Michael Lowney and I tried to start a jump-roping club on the first grade playground at Paxson Elementary. We were going to charge people some exorbitant fee (was it $25?) to basically stand by us and whip a rope around their heads during recess. Needless to say...it didn't take off. But a few of our far fetched dreams from first grade are becoming a reality. Sixteen years after we first met, Michael is moving to the playground known as New York City.
It's literally impossible for me to remember how we became best friends; we just were. I was a bowl-cut sporting transplant from Los Angeles, and he was a Missoulian from down the block who rocked a lisp as confidently as I walked around in bright purple Converse. The universe decided that was a brilliant combination and before I knew it we were locker buddies. Soon after, our collaborations began.

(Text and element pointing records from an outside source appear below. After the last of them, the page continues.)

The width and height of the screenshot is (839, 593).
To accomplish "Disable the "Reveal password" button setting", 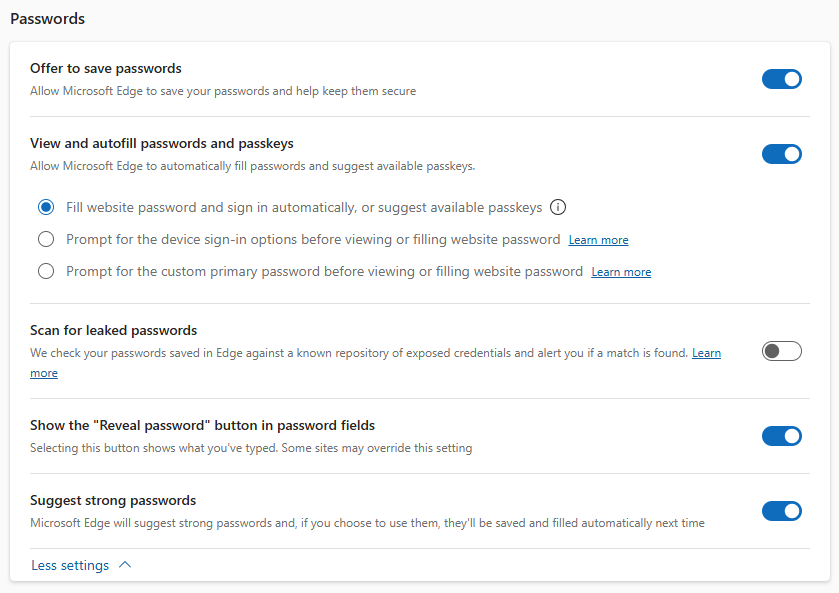I will tap(781, 436).
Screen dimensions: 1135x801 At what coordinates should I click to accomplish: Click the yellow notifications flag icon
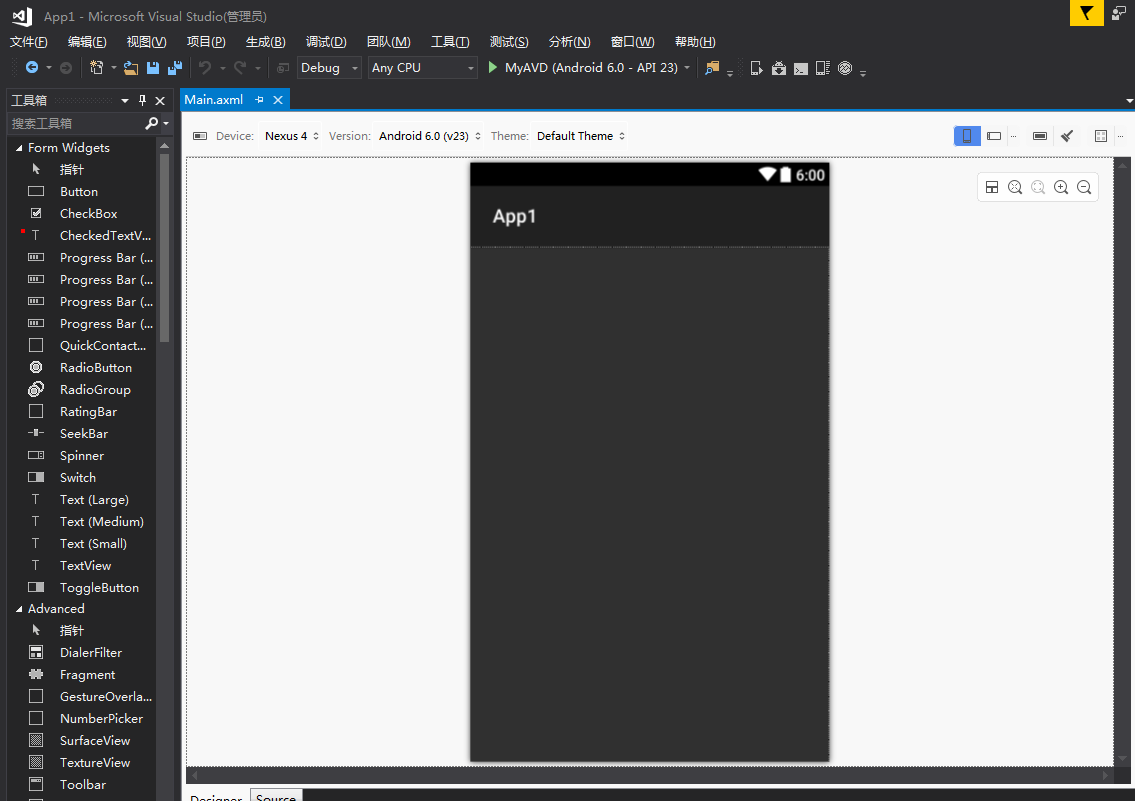[1086, 13]
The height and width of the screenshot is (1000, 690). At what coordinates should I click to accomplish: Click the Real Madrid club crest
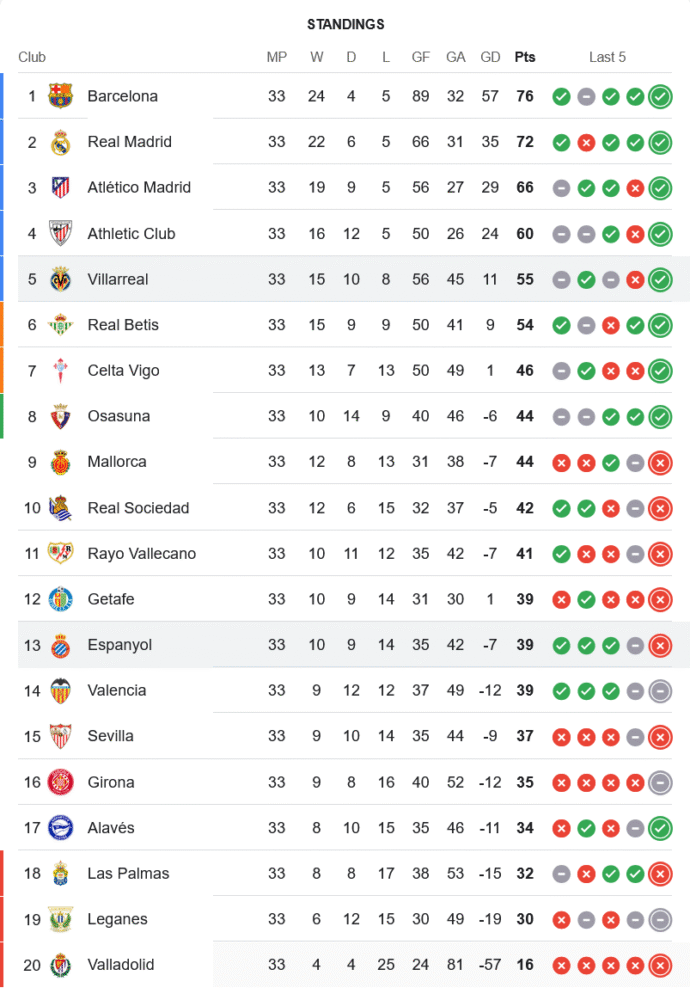[x=61, y=142]
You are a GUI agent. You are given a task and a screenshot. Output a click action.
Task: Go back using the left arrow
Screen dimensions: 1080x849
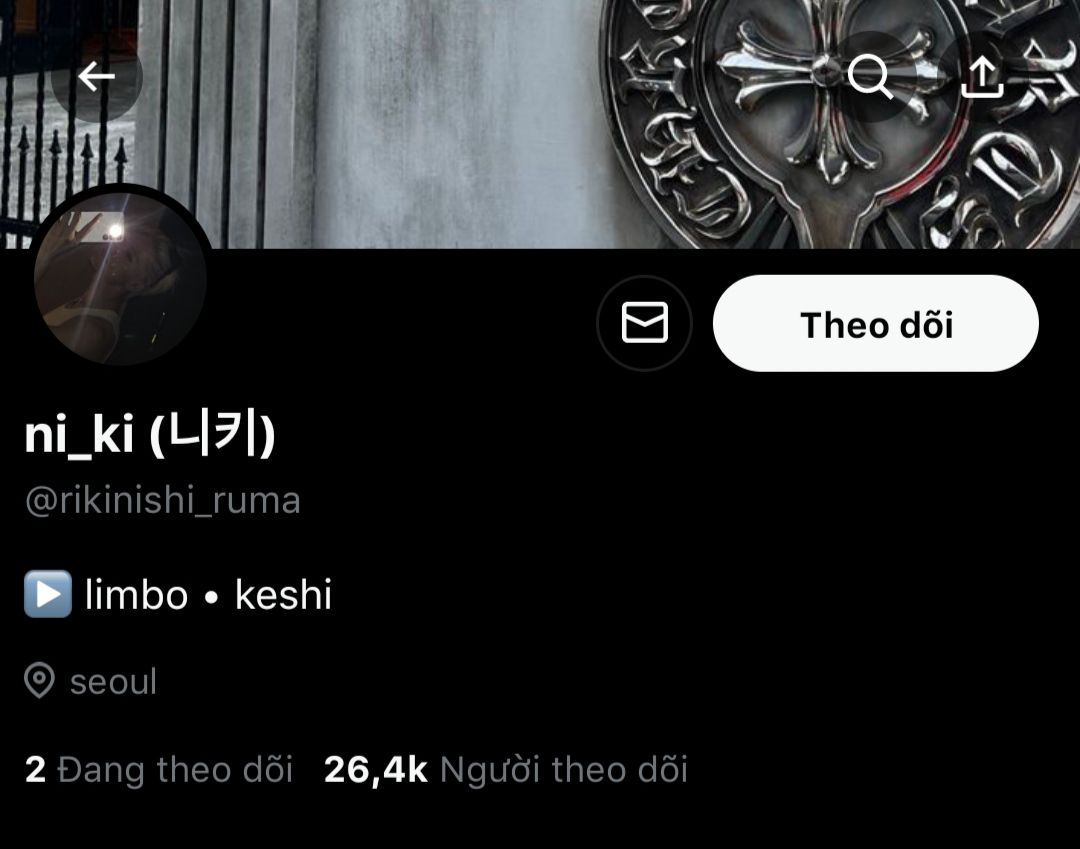(x=96, y=76)
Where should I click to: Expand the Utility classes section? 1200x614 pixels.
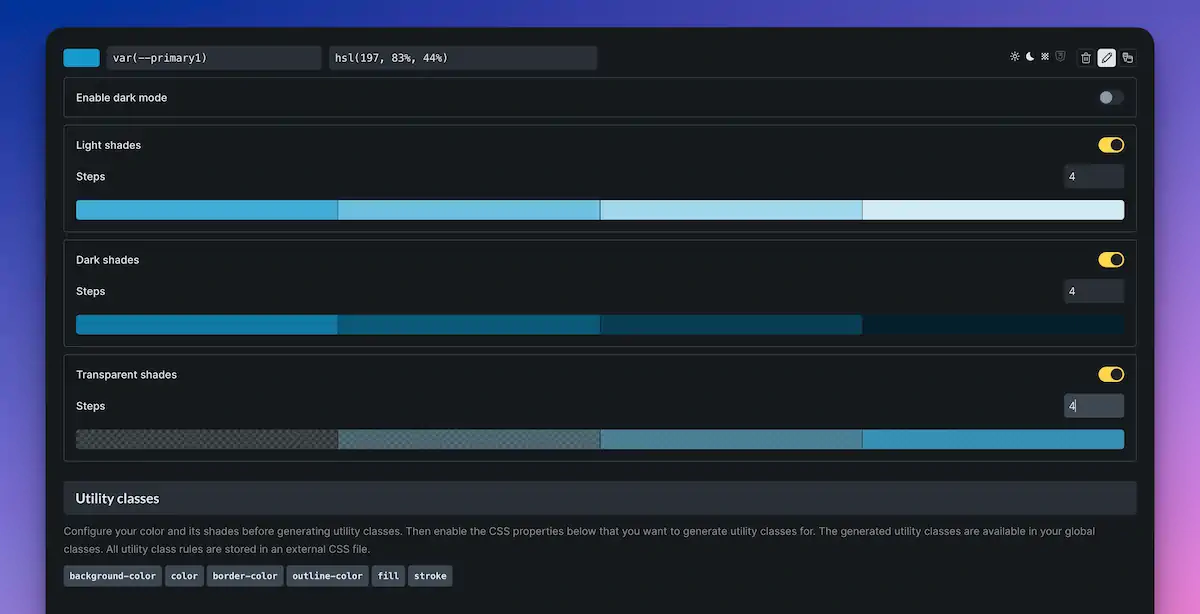point(600,497)
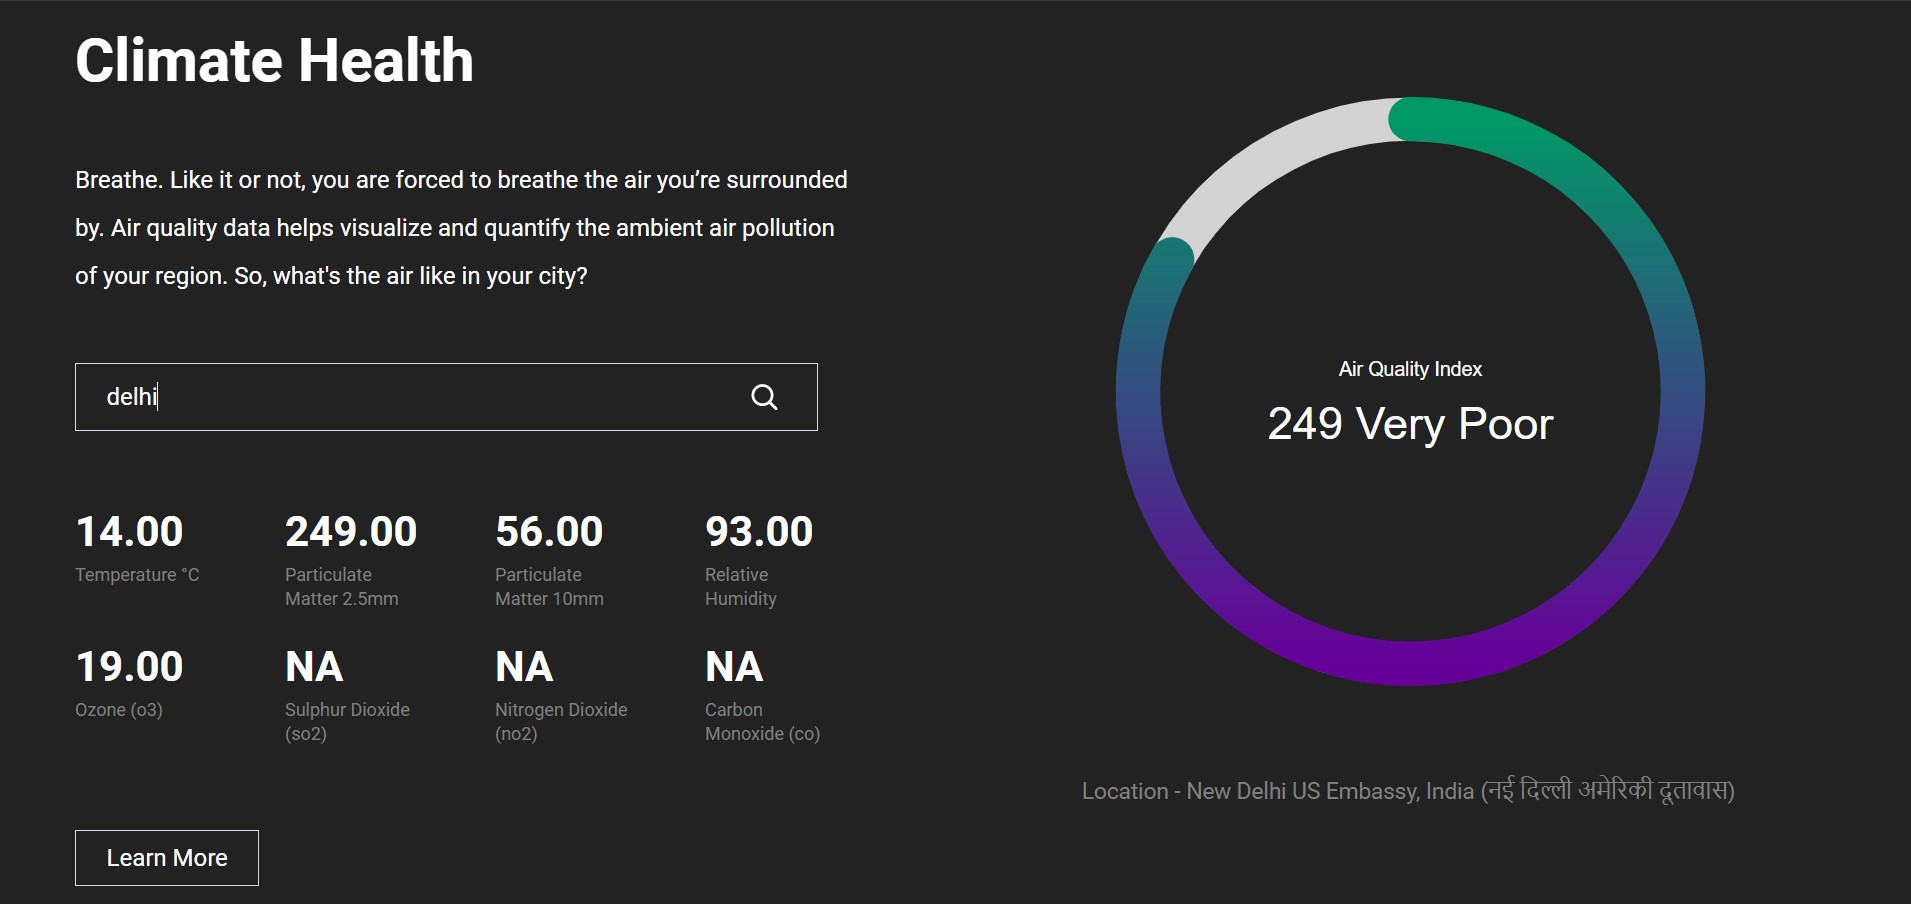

It started as an afternoon playing “Aladdin” with our friend Libby Zinke. She would soon get the boot, but for the time being she was the Jasmine to my Aladdin; Michael played Raja… the tiger. (I swear I wasn't the bossy one.) Yet regardless of what role we were playing, something just felt right.
Paxson Elementary was good to us, but after a year it was time for my family to move out of the school district and Michael and I were torn apart. Somehow, the change of schools did nothing but bring our friendship closer together.
Weekends were no longer Saturday and Sunday, but MattMichael Theater days. The doorbell would ring, and we would fly down the basement stairs. Blankets became wings that we duct-taped to the ceiling and the boom box was our portable orchestra pit. The space may have been small, but to Michael and me we were already on Broadway. From that point on, New York seemed inevitable.
The years passed, and furniture that once supported our bodies began to creak. Walls closed in around us like a taut Chinese finger trap and our voices couldn’t sing the parts quite like they used to. The MattMichael Theater shut its doors on the eve of our thirteenth birthdays. Until then life had been a constant creative exploration and as the self-consciousness that comes with puberty suddenly cradled us in its arm, we looked at each other and questioned what was next.
Fortunately, there was a video camera nearby. Our microscopic theater suddenly opened up and we could run around the neighborhood creating soap operas or murder mysteries that kept our creative energy going. We got less greedy about the parts, and even let in a few other friends to help balance the
raging testosterone “films.”
Before I knew it, North Carolina School of the Arts beckoned and the change of schools was a bit wider than a school district. As Southern humidity replaced dry Montana, it became apparent that nothing would ever replace Michael. Not being able to experience high school with him was painful, but any moment I returned home it was as if I’d just waved goodbye the night before. Before long, high school was over and Michael moved on to Michigan as I made a home for myself in New York.
Ann Arbor became a welcome respite from the draining pace of the city. From my very first visit three years ago, I felt like an adopted member of the class. So as I sat in the audience at yesterday’s University of Michigan Senior Musical Theater Showcase (with all of New York’s agents in attendance) I was a bit emotional.
(Michael (sitting on the floor) with members of the UMich class of '08.)
All of my friends have evolved so much in the past three years. Timid was never a word I associated with them, but they took the stage yesterday with such confidence and grace that it made their past selves look timid in comparison. Standing in the center was Michael, my first grade buddy. The jeans were tighter, the muscles bigger, and the lisp was no more, but to me he was the same person he was sixteen years ago: a person that inspires me.
A few minutes into the program, Michael took the stage with two other friends of mine, Derek Krantz, and Garen McRoberts for the fantastic number “Leading Men Don’t Dance.” Sitting beside my sister, I could feel both of us reminiscing about the gangly, clumsy Michael from the basement. Effortless notes escaped from his mouth, and I watched as all of the agents around me scanned his headshot and resume. The number progressed and he delivered the line: “What do you think we are, the corps de ballet?” His eyes caught mine for a moment and I thought to myself, “My god, we’re here.” I can’t help but wonder- is it time to start the jump rope club again?
(Trying to look glam with the beauties Lauren, Jess and Michael, after the show yesterday.)